Hugo Goeggel (born Quito, Ecuador, 11 November 1936) is a Swiss businessman and philatelist, resident in Colombia, who signed the Roll of Distinguished Philatelists in 2010.

==Early life and family==
Goeggel was born in Quito, Ecuador, in 1936, the eldest son of Swiss couple who emigrated to that country in 1936 prior to the start of World War II. In 1945 the family moved to Colombia. Goeggel's father was a cheese maker who was able to establish a successful business making varieties of Swiss cheese to sell to the many European migrants in Colombia. In Sopó, near Bogota, the climate was suitable for the production of milk by highland farmers similar to that of Europe north of the Alps. The firm, Alpina, became one of the largest food companies in Colombia with a turnover of about US $700m annually. Hugo is the brother of Erwin Goggel executive producer of "La Vendedora de Rosas" nominated for the Palme d'Or at Cannes.

==Education and rowing==
Goeggel's early education was local but at age 12 he was sent to Switzerland where he was under the tutelage of Hans Brodbeck who introduced him to rowing and serious philately. He joined the Ruderclub Reuss Lucerne Rowing Club and was part of a successful team nicknamed "Lecco Blitz" that won many races in the late 1950s. He rowed for Switzerland at the 1960 Rome Olympics in the men's eight.

After military service Goeggel studied Chemistry at the Federal Polytechnic Institute in Zurich, graduating in 1962. In 1967 he received his Doctorate from the same institution.

==Business career==
Goeggel returned to Colombia after completing his Doctorate and worked his way up through various family-owned food businesses, expanding and improving the range of products. He is a Director of Alpina, which is one third owned by the Goeggel family.

==Philately==
Goeggel is an expert in the philately of South America. He has won gold medals for his displays of Colombia: Pre-adhesive, Classic Brazil - The First Issue of 1843, Classic Ecuador: the first issue 1865/72 and Colombia, Colonial Postal History. Other exhibits include Classic Colombia - The First four Issues 1859-1862 and Colombia - Development of air mail (1919-1928). He has written on the plate characteristics and papers of early Colombian stamps. His collection Brazil, the Bull's Eyes 1843 won him Championship Class awards.

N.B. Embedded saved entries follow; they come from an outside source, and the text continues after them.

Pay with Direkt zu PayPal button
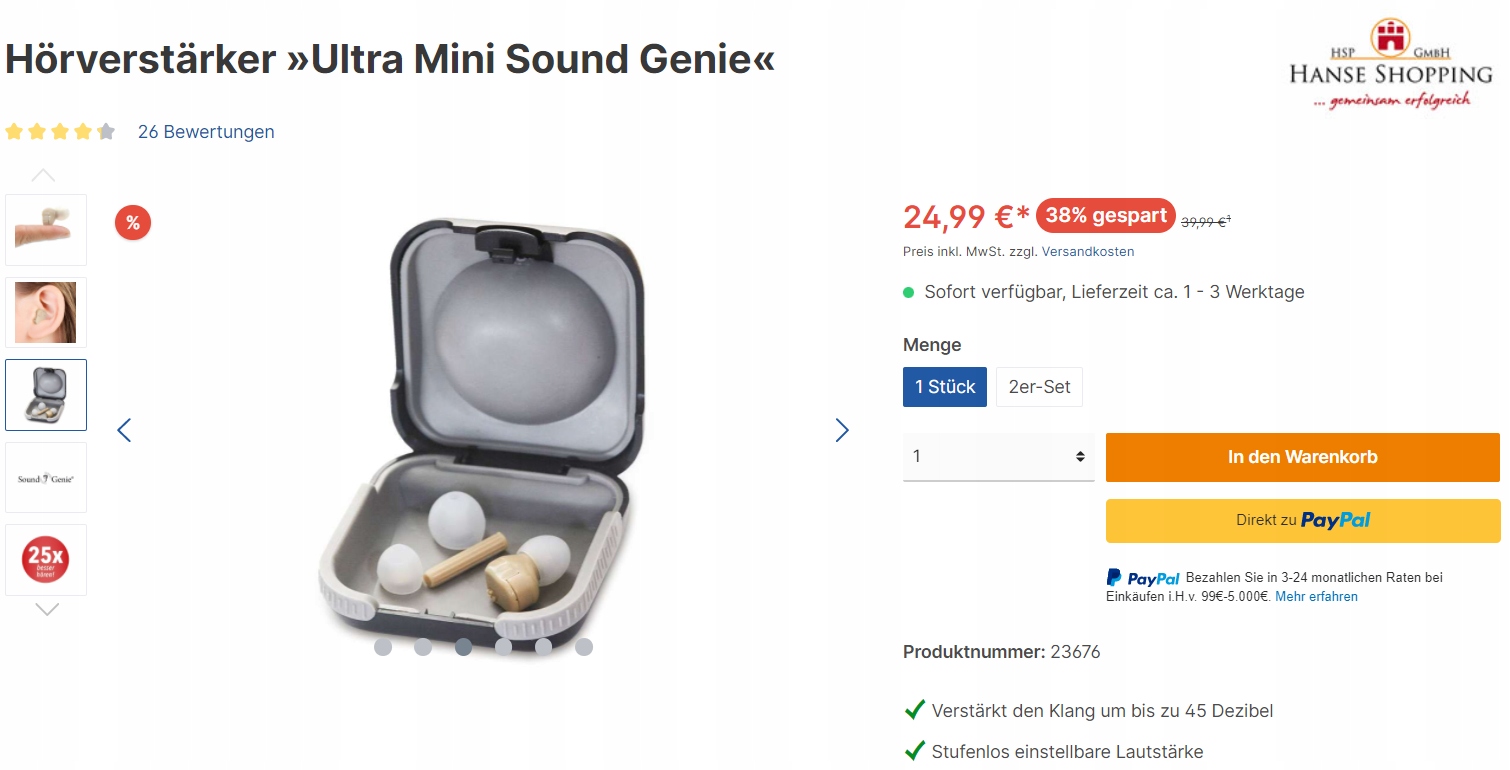 (x=1302, y=520)
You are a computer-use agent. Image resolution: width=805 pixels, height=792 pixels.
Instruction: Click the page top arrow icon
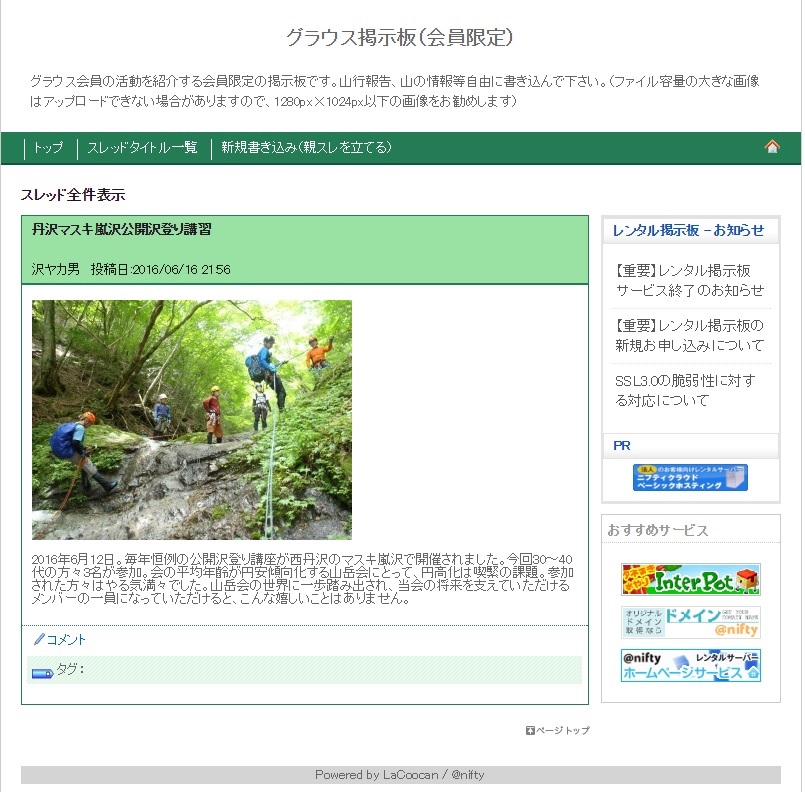point(530,730)
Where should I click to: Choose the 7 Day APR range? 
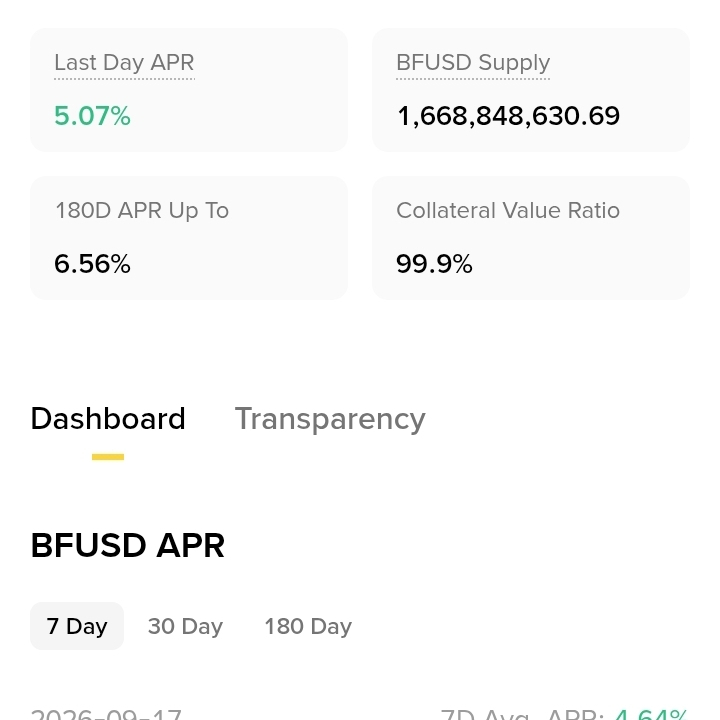(x=77, y=626)
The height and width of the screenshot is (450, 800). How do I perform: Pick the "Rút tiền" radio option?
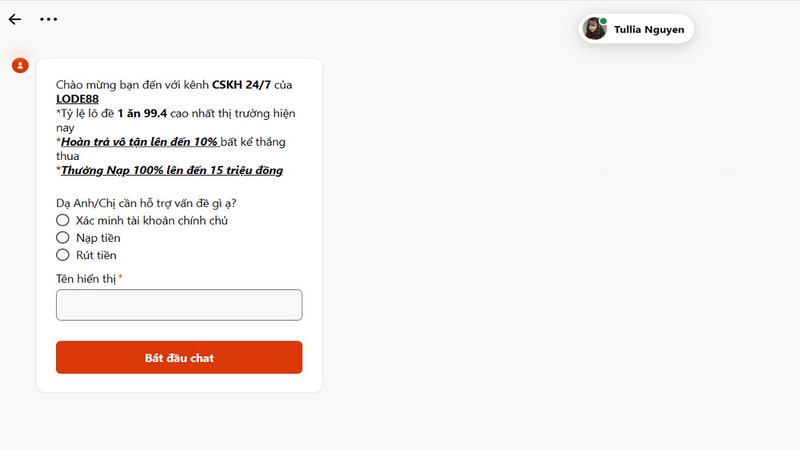pos(63,255)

In 2013, Corinphila auctions sold items from Goeggel's gold medal-winning collections of Brazil, Colombia and Ecuador over two sales on 27 February and 18/19 September respectively. The sales included one of the most important collections of the "Bull's Eye" stamps of Brazil ever formed. The lots included the mint 60 reis block of twenty, the second largest multiple of this stamp known, and hundreds of other examples of mint and used stamps and stamps on cover. The sale of the Bull's Eyes in Part 1 alone, raised over CHF 1.3 million including buyer's premium (over US$ 1M). A further sale of Colombia took place on 20 May 2014.

The key item of Brazil was the 30 reis interpane Bull's Eye block of four which sold for CHF 360,000 including buyer's premium. It was discovered by Luiz Figueiredo Filho only in 1950 who bought it at Coda Philatelic House in Rio de Janeiro. The block, used 1845, proved the existence of a third plate for the stamp as theorised by George Napier (died 1942) and is the only surviving example of an interpane 30 reis. From Filho it then passed into the collection of Niso Vianna who exhibited it in award-winning collections in the 1950s and 60s. It was then owned by Reynaldo Bruno Pracchia who exhibited it throughout the 1970s and included it in his Championship Class Grand Prix winning exhibit at London 1980. He sold it in 1986 to the David Feldman firm along with other items and in 1987 it was bought at a Feldman auction by Paulo Comelli for Angelo Lima who also won awards with it. The piece was eventually acquired by Hugo Goeggel in 1995.

==Organised philately==
Goeggel has been President of the Inter-American Philatelic Federation (1997-2008) and of the Colombian Philatelic Federation. He is a former member of the Council of Philatelists of the National Postal Museum, a joint venture between the Smithsonian Institution and the United States Postal Service.